**Work required**
The material must be copied out exactly, line for line.

↓

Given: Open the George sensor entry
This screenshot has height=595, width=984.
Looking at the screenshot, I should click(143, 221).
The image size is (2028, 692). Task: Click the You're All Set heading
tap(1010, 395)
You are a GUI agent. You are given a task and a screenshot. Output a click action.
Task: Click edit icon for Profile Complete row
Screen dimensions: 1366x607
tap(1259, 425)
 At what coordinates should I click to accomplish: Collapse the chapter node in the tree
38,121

↑

**Answer space**
Given: Open the George sensor entry
This screenshot has height=595, width=984.
Looking at the screenshot, I should click(143, 221).
The image size is (2028, 692). Task: Click the You're All Set heading
tap(1010, 395)
You are a GUI agent. You are given a task and a screenshot. Output a click action.
Task: Click edit icon for Profile Complete row
Screen dimensions: 1366x607
tap(1259, 425)
 At what coordinates should I click to accomplish: Collapse the chapter node in the tree
38,121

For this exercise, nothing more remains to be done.